The Budweiser Clydesdales are held to similar expectations as working ranch horses.
By Katie Frank
On a recent trip to Missouri to gather stories and photos for the magazine, I had the good fortune to take a tour of the Anheuser-Busch headquarters, located in St. Louis. The tour was in conjunction with Purina’s VIP Professional Horse Owner’s Conference, which I attended to learn about their recent research on hay and grain nutritional content, quality and palatability, and to visit their farm.
But let’s get back to the beer. The only thing more impressive than the gigantic drums of alcohol produced and stored within the brick factory walls were the gigantic bay Budweiser Clydesdales. I was star struck. Standing at a massive 18 hands tall, their coats glistened in the sun as they nuzzled visitors and graciously stood for countless photo ops.
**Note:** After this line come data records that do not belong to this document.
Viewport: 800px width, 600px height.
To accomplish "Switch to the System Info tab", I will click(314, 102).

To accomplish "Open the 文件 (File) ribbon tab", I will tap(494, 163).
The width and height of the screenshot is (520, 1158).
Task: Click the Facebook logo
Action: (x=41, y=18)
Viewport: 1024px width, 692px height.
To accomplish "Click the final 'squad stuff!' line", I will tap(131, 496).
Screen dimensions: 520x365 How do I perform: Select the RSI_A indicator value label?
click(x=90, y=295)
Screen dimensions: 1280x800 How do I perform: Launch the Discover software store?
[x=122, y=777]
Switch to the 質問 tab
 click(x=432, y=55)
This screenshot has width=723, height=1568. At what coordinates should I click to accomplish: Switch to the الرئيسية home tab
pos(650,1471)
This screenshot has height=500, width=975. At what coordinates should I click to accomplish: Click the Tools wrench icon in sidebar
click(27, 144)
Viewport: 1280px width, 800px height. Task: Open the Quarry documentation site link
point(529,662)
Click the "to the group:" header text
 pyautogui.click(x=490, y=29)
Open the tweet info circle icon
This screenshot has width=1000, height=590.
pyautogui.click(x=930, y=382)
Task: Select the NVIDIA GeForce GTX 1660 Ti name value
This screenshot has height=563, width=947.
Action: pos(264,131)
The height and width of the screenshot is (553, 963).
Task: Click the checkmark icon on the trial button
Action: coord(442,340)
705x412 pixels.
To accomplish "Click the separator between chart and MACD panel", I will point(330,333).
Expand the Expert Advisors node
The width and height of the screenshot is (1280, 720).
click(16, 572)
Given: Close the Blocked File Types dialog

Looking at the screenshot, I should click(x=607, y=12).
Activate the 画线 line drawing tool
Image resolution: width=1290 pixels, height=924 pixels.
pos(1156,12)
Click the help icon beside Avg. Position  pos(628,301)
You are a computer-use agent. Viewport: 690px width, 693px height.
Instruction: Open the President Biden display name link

Only some of the horses stay at the factory for visitors to see. The rest, particularly those in training to learn to hitch and star in commercials, are at Grant’s Farm about a half-hour west of the factory.
Seeing the iconic horses was a special treat. Each horse is held to strict standards physically and mentally, similar to the working horses found on ranches. If one doesn’t meet the requirements, it is culled and found a good home elsewhere. It’s more than looks that matters. Also considered is a disposition that contributes to safety, because the horses need to be able to stay calm, quiet and patient at the numerous fairs, parades and rodeos the team attends. Every horse has a job to do and a responsibility to perform, no matter the conditions.
Although double the size of the typical ranch horse, the two types of horses are more similar than I expected. Their levelheaded attitudes are easy to take for granted, though without that demeanor it would be dangerous. That night as I sipped my chilled beer, I made a toast to those deserving horses, both in front of the wagon and at the end of a rope.